**Parts of the exercise:**
- a) Copy the Kruskal's algorithm post word for word from "Here is a short" to "weight is w.".
- b) Pick up the Kruskal's algorithm post where it ends and keep writing it.

**Text to read:**
>>
I, ME AND MYSELF !!!: Kruskal's Algorithm in C++

Wednesday, January 6, 2010

Kruskal's Algorithm in C++

Minimum Spanning Tree, Kruskal's Algorithm

Kruskal's algorithm is an algorithm in graph theory that finds a minimum spanning tree for a connected weighted undirected graph. This means it finds a subset of the edges that forms a tree that includes every vertex, where the total weight of all the edges in the tree is minimized. If the graph is not connected, then it finds a minimum spanning forest (a minimum spanning tree for each connected component). This algorithm is based on greedy approach.

Performance

This algorithm needs to sort the edges and uses a disjoint set data structure to keep track which vertex is in which component. We know the best comparison sorting is O(e*lg(e)), i.e. the merge sort or quick sort, where e is the number of edges, and the set operations can be implemented such a way that they are almost constant. The algorithm itself is linear to the number of edges e. So the total complexity can be achieved is O(e*lg(e)). Also note that, e can be max v*v (when it is a complete graph).

Algorithm

Do some study and paper-work before you proceed:
1. the algorithm and analysis
2. another good pseudo-code
3. read in wikipedia
4. text: Introduction to Algorithms (CLRS, MIT press), Chapter 23.

Implementation

Here is a short and in general implementation in C++ using the STL library. This solves for one graph, if you need it for multiple graphs inputs, don't forget to reset the vectors and arrays appropriately.

Input

N, E // number of nodes and edges.
E edges containing u, v, w; where, the edge is (u, v) and edge weight is w.

C++ code


#include <cstdio>
#include <vector>
#include <algorithm>
using namespace std;

#define edge pair< int, int >
#define MAX 1001

// ( w (u, v) ) format
vector< pair< int, edge > > GRAPH, MST;
int parent[MAX], total, N, E;

int findset(int x, int *parent)
{
    if(x != parent[x])
        parent[x] = findset(parent[x], parent);
    return parent[x];
}

void kruskal()
{
    int i, pu, pv;
    sort(GRAPH.begin(), GRAPH.end()); // increasing weight
    for(i=total=0; i<E; i++)
    {
        pu = findset(GRAPH[i].second.first, parent);
        pv = findset(GRAPH[i].second.second, parent);
        if(pu != pv)
        {
            MST.push_back(GRAPH[i]); // add to tree
            total += GRAPH[i].first; // add edge cost
            parent[pu] = parent[pv]; // link
        }
    }
}

void reset()
{
    // reset appropriate variables here
    // like MST.clear(), GRAPH.clear(); etc etc.
    for(int i=1; i<=N; i++) parent[i] = i;
}

void print()
<<
**Provided records:**
>>
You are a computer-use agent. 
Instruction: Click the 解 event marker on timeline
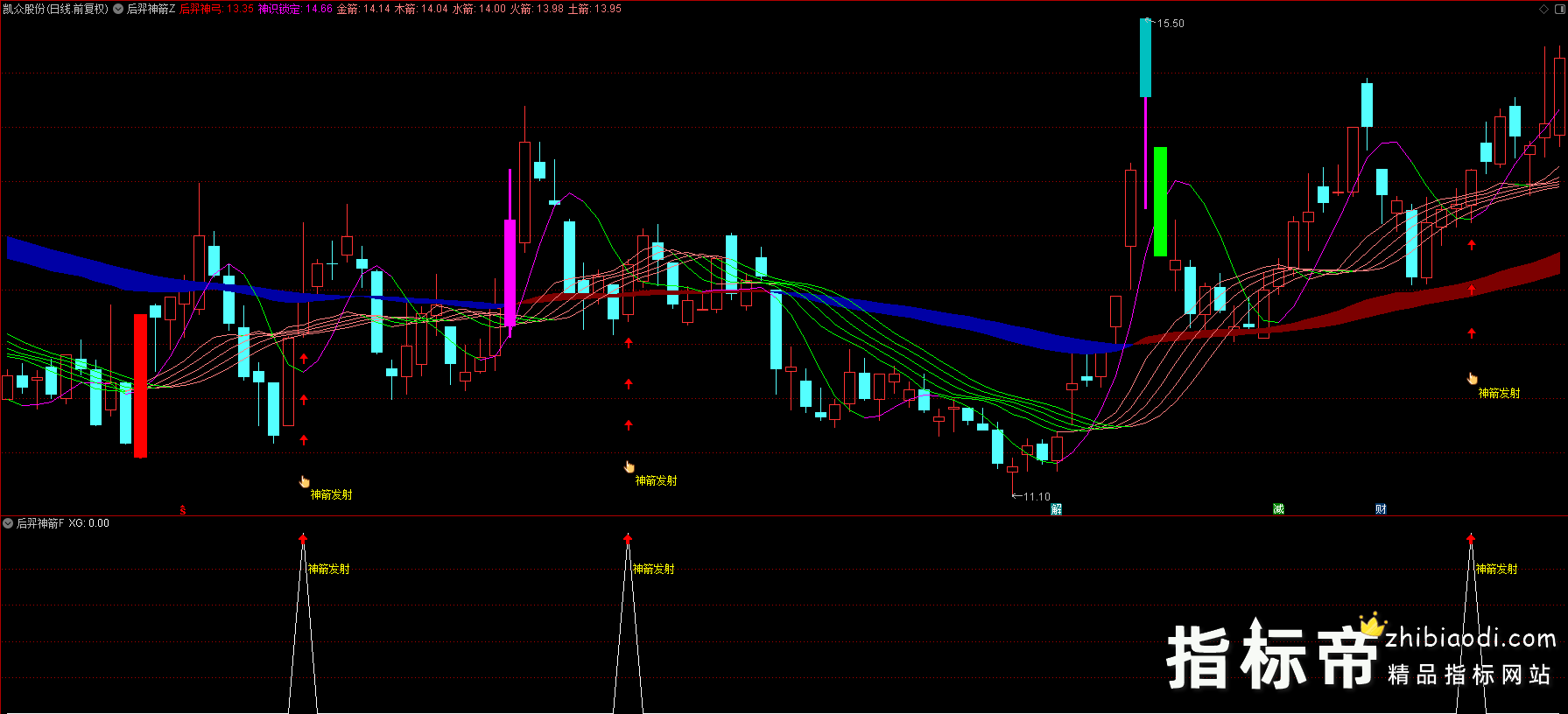pyautogui.click(x=1057, y=509)
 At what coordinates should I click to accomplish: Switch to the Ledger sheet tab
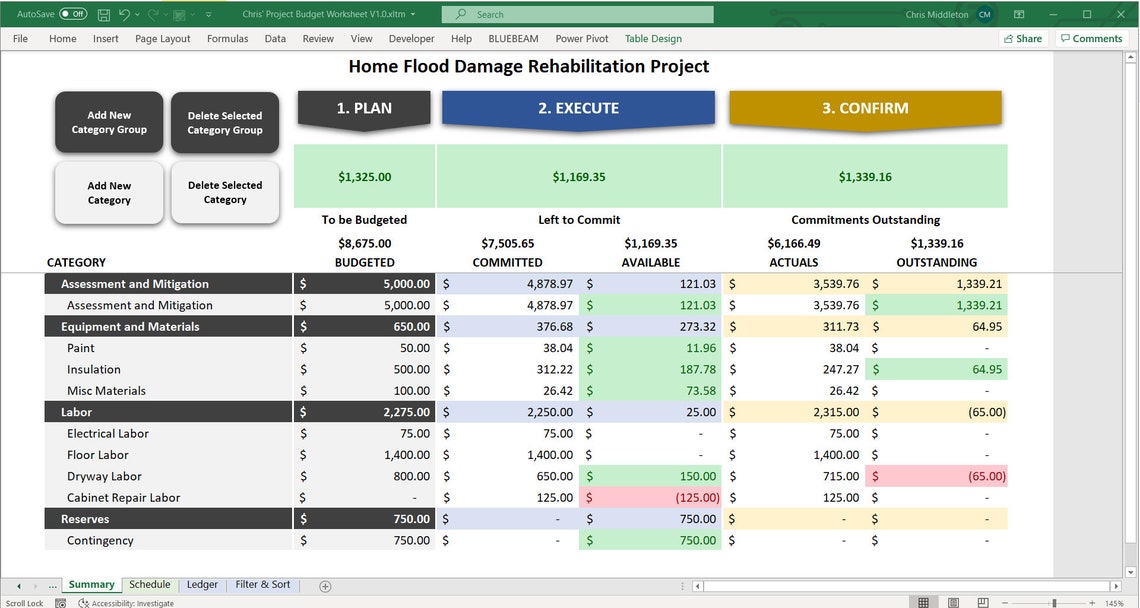(202, 585)
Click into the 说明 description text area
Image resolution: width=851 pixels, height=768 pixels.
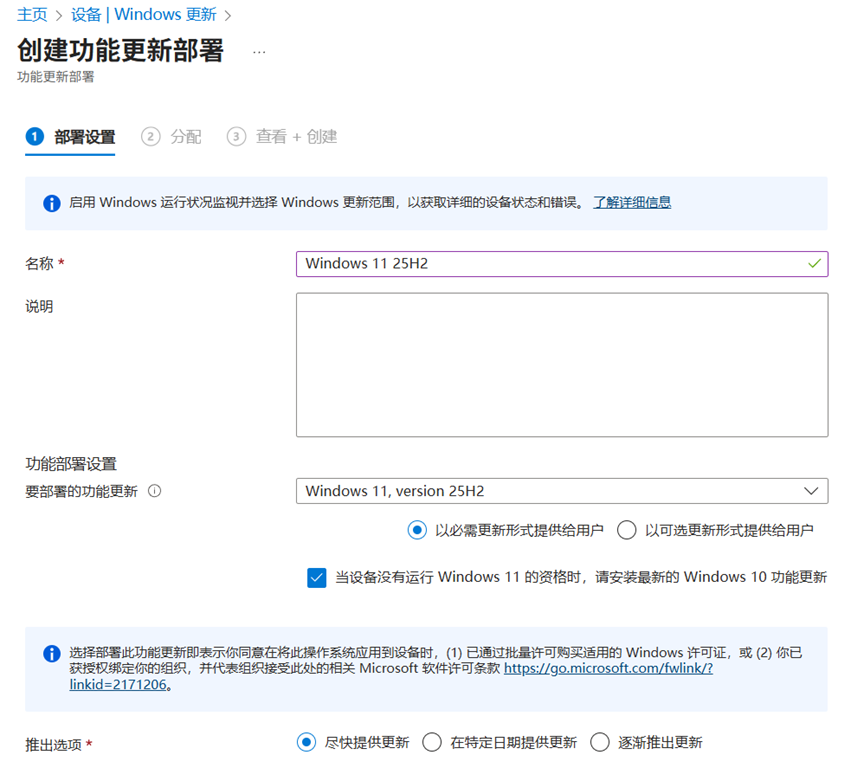pos(561,364)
<<
**Final answers:**
- a)
Here is a short and in general implementation in C++ using the STL library. This solves for one graph, if you need it for multiple graphs inputs, don't forget to reset the vectors and arrays appropriately.

Input

N, E // number of nodes and edges.
E edges containing u, v, w; where, the edge is (u, v) and edge weight is w.

- b)
{
    int i, sz;
    // this is just style...
    sz = MST.size();
    for(i=0; i<sz; i++)
    {
        printf("( %d", MST[i].second.first);
        printf(", %d )", MST[i].second.second);
        printf(": %d\n", MST[i].first);
    }
    printf("Minimum cost: %d\n", total);
}

int main()
{
    int i, u, v, w;

    scanf("%d %d", &N, &E);
    reset();
    for(i=0; i<E; i++)
    {
        scanf("%d %d %d", &u, &v, &w);
        GRAPH.push_back(pair< int, edge >(w, edge(u, v)));
    }
    kruskal(); // runs kruskal and construct MST vector
    print(); // prints MST edges and weights

    return 0;
}

Have fun and please notify for any bug...

80 comments:

munna1505March 21, 2010 at 9:19 PM
Could u plz explain why setting parent[pu] = parent[pv] successfully detects cycle ?? done a pretty decent paper work...and understands why..but still need a solid theorem.
ReplyDelete
Replies
Zobayer HasanMarch 21, 2010 at 10:39 PM
@Munna, here is the theory...
ReplyDelete
Replies
AnonymousNovember 24, 2010 at 11:58 AM
Impressive code. This is the cleanest implementation I have seen of Kruskal's to date. It sticks very close to the pseudo-code -- I like it!
ReplyDelete
Replies
Zobayer HasanNovember 30, 2010 at 4:07 AM
Yeah, I also don't find any reason why people can't help writing some oop mumbojumbo's whenever they come to write something over the net. The do nothing but make algorithms harder to follow...
ReplyDelete
Replies
AnonymousDecember 2, 2010 at 11:02 AM
Can you tell me how to do an input? im really noob, please help me.
ReplyDelete
Replies
Zobayer HasanJanuary 4, 2011 at 4:41 PM
I can't understand what are you trying to indicate by "doing an input", are you asking "how to take input"? Well, it's a language dependent issue and you can always use google!
ReplyDelete
Replies
AnonymousFebruary 16, 2011 at 10:39 PM
Thanks!, a nice implementation of Kruskal.
I would remove the recursive findset() to get it even better

int findset(int x, int* parent)
{
while(x!= parent[x])
x=parent[x];
return x;
}
ReplyDelete
Replies
Zobayer HasanFebruary 16, 2011 at 11:56 PM
@Anonymous, are you sure you are doing the right thing? your findset does not do anything the recursive one does. In findset, you are supposed to update parent[] that's why it is called path compression. But clearly, you have increased the complexity to O(n) and your algorithm will not even work properly. Let me know if it does.
ReplyDelete
Replies
Zobayer HasanFebruary 16, 2011 at 11:59 PM
Removing recursion does not always get things better, at least not the way you have mentioned. Check this, and see if you can get 100:
http://www.spoj.pl/problems/MST/
ReplyDelete
Replies
AnonymousFebruary 17, 2011 at 12:51 AM
It will work the same. In findset() we are just finding out the disjoint set it belonging to, we are not updating it.Updating the parent is in Kruskal().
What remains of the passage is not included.